*Required task 1*:
Rewrite the quantum computing talk page between "This youtube video" and "3 September 2017.", inclusive, replacing "quantum annealing" with "adiabatic optimization".

*Text section*:
Claims of quantum computing superiority (including launching of a quantum satellite) in second-half of Sept. 2016 interview at: https://www.rt.com/shows/keiser-report/358371-episode-max-keiser-963/ 72.171.152.192 (talk) 18:17, 17 September 2016 (UTC)[reply]

Error in "Basis" section?

"A double qubit can represent a one, a zero, or any quantum superposition of those two qubit states; a pair of qubits can be in any quantum superposition of 4 states, and three qubits..."

Should presumably read "A single qubit..." etc. Northutsire (talk) 19:24, 4 October 2016 (UTC)[reply]

Error in usage of the term non-determinism

The term non-deterministic was used twice in the article, the first time properly, in the sentence "Quantum computers share theoretical similarities with non-deterministic and probabilistic computers.", and the second time in a wrong way in the sentence "Quantum algorithms are often non-deterministic, in that they provide the correct solution only with a certain known probability." It is highly misleading as the term non-deterministic computing and the term probabilistic computing are very different in computer science. I corrected the error and clarified that the term non-determinism must not be used in that context. Of course, an alternative is simply to replace non-deterministic by probabilistic in the previous version, yet I find this to be a very good place to clarify to the physicists among the readers that the term non-determinism cannot be used for describing the probabilistic nature of (regular) quantum computers. Tal Mor (talk) 08:10, 29 November 2016 (UTC)[reply]

Sorry - I meant to clarify the issue to all the readers that are not computer scientists (not just to the physicists). Tal Mor (talk) 08:13, 29 November 2016 (UTC)[reply]

Make paragraph, but also new page: Quantum computing and deep learning

No human being can generate some complicated questions to ask a quantum computer about molecular statistics of mixed materials, so we define the parameters of our questions, but the final question is a result of computing! You don't need a computer only to get an answer, but even to finalize hard questions. We must be more analytical about how a quantum computer might act as a neural network, or how a neural network might control a quantum computer. Don't write random stuff. Collect some information for 4 years, and then write here. — Preceding unsigned comment added by 2A02:587:4116:2200:A123:2E94:AB7B:DF1 (talk) 11:10, 17 April 2017 (UTC)[reply]

D-Wave, Google, 2017

This youtube video discusses a paper by google employees,[1] which claims or demonstrates the computational advantage of D-Wave's quantum annealing concept, and I don't yet see it being discussed in the article. JMK (talk) 19:40, 3 September 2017 (UTC)[reply]

  1. ^ Denchev, Vasil S.; Boixo, Sergio; Isakov, Sergei V.; Ding, Nan; Babbush, Ryan; Smelyanskiy, Vadim; Martinis, John; Neven, Hartmut (1 August 2016). "What is the Computational Value of Finite-Range Tunneling?". Physical Review X. 6 (3). doi:10.1103/PhysRevX.6.031015. Retrieved 3 September 2017.

description of digital computer incorrect

who will fix it?Juror1 (talk) 17:53, 30 November 2017 (UTC)[reply]

Too complex first sentence

The first two sentences read:

Quantum computing studies computational systems (quantum computers) that make direct use of quantum-mechanical phenomena, such as superposition and entanglement, to perform operations on data. Quantum computers are different from binary digital electronic computers based on transistors.

I changed to:

Quantum computing is computing using quantum-mechanical phenomena, such as superposition and entanglement. Quantum computers are devices that perform quantum computing. They are different from binary digital electronic computers based on transistors.

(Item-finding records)
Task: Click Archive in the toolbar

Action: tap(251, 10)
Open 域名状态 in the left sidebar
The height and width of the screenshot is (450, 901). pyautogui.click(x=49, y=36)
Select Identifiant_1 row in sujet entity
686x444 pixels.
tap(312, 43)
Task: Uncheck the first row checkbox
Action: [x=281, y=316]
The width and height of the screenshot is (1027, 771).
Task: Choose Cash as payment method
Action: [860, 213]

*Required task 2*:
Put the lines of the item-finding records into a Markdown table with the columns Row and Line, numbering each row and leaving out blank lines.

*Complete output 1*:
This youtube video discusses a paper by google employees,[1] which claims or demonstrates the computational advantage of D-Wave's adiabatic optimization concept, and I don't yet see it being discussed in the article. JMK (talk) 19:40, 3 September 2017 (UTC)[reply]

  1. ^ Denchev, Vasil S.; Boixo, Sergio; Isakov, Sergei V.; Ding, Nan; Babbush, Ryan; Smelyanskiy, Vadim; Martinis, John; Neven, Hartmut (1 August 2016). "What is the Computational Value of Finite-Range Tunneling?". Physical Review X. 6 (3). doi:10.1103/PhysRevX.6.031015. Retrieved 3 September 2017.

*Complete output 2*:
| Row | Line |
|---|---|
| 1 | Task: Click Archive in the toolbar |
| 2 | Action: tap(251, 10) |
| 3 | Open 域名状态 in the left sidebar |
| 4 | The height and width of the screenshot is (450, 901). pyautogui.click(x=49, y=36) |
| 5 | Select Identifiant_1 row in sujet entity |
| 6 | 686x444 pixels. |
| 7 | tap(312, 43) |
| 8 | Task: Uncheck the first row checkbox |
| 9 | Action: [x=281, y=316] |
| 10 | The width and height of the screenshot is (1027, 771). |
| 11 | Task: Choose Cash as payment method |
| 12 | Action: [860, 213] |